Eine sehr interessante Einschätzung von diesem User zu Hütter. Hört sich so an, als wenn dieser Fan sehr nah an der Basis ist.ramos28 hat geschrieben: ↑14.05.2022, 10:03Von einem Frankfurter aus dem tm Forum:
Hallo zusammen,
ihr führt hier eine sehr interessante Diskussion und @BerlinerSC92 hat einige interessante Thesen in den Raum gestellt.
Ich versuche euch mal eine Einschätzung eines Frankfurters zu geben und das so weit es geht losgelöst von seinem Abgang.
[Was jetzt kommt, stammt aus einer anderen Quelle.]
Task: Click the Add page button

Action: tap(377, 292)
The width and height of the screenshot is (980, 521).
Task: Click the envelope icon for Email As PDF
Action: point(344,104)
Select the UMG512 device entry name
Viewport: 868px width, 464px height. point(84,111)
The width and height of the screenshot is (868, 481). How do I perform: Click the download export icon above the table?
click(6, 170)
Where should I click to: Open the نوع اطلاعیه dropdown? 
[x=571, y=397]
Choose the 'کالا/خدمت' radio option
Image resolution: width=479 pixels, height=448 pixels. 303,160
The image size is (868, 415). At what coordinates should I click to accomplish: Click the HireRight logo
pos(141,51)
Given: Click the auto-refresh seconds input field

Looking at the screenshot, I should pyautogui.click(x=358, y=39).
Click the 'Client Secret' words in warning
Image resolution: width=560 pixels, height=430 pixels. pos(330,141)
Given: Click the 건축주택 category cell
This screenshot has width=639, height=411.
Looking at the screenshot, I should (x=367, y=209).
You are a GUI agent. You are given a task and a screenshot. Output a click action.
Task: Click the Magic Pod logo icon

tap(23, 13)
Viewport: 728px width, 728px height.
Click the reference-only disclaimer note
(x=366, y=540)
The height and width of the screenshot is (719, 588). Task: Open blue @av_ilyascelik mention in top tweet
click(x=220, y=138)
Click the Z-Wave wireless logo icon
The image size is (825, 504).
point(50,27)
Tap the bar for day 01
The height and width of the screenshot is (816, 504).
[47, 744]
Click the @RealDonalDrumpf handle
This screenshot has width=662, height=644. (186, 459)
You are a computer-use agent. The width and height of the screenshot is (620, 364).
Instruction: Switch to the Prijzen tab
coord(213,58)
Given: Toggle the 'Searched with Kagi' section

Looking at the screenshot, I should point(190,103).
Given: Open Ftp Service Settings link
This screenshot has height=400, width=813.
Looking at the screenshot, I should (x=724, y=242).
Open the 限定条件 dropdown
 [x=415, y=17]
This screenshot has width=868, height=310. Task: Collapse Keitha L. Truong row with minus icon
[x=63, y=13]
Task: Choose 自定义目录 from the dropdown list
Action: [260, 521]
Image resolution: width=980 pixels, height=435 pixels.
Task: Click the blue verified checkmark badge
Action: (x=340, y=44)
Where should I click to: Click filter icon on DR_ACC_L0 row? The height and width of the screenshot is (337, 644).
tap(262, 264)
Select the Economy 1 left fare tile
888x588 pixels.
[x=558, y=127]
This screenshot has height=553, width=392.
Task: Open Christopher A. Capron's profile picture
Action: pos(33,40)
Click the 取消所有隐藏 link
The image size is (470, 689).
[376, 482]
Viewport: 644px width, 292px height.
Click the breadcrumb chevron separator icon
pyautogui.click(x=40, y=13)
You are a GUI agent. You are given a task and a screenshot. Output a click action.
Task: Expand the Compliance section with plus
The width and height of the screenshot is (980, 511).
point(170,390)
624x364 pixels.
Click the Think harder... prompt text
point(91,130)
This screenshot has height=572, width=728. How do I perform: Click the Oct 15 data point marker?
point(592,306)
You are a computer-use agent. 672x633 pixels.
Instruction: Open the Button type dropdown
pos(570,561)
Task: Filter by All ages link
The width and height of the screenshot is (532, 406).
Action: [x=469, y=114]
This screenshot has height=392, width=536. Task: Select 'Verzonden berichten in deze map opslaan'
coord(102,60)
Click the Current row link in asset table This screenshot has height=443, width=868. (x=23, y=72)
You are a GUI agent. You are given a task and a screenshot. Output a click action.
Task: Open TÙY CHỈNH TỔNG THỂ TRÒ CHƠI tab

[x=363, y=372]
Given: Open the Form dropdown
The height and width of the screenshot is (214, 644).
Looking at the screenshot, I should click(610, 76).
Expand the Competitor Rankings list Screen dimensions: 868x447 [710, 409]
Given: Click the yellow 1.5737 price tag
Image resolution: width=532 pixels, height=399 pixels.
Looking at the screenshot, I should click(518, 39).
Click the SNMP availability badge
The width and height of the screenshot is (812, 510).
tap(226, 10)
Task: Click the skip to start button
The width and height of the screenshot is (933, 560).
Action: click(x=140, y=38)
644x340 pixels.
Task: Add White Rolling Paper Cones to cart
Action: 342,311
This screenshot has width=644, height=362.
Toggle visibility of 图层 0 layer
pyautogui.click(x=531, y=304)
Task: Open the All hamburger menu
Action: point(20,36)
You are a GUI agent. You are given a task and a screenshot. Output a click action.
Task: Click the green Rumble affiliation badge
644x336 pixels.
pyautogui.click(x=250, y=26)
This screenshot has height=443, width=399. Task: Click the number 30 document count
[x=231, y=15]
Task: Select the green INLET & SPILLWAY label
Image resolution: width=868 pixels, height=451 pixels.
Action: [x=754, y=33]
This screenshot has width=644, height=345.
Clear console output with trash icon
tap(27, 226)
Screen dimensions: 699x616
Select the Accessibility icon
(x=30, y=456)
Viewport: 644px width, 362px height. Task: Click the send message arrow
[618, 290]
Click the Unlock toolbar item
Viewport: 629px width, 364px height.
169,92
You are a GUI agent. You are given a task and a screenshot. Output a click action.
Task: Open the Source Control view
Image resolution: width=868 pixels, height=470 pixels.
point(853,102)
Warum es mit Hütter in Gladbach nicht funktioniert, dass werden wir vermutlich nie abschließend bewerten können. Da wird er seinen Anteil daran haben, aber wenn man all die Störgeräusche mit einbezieht, dann bekommt man das Gefühl, dass in dieser Saison selbst Klopp, Tuchel oder Guardiola nicht hätten ruhig arbeiten können und Probleme bekommen könnten.
Hütter war drei Jahre in Frankfurt, hat Hochs und Tiefs erlebt und man hat zumindest seine Arbeit ganz gut kennen gelernt.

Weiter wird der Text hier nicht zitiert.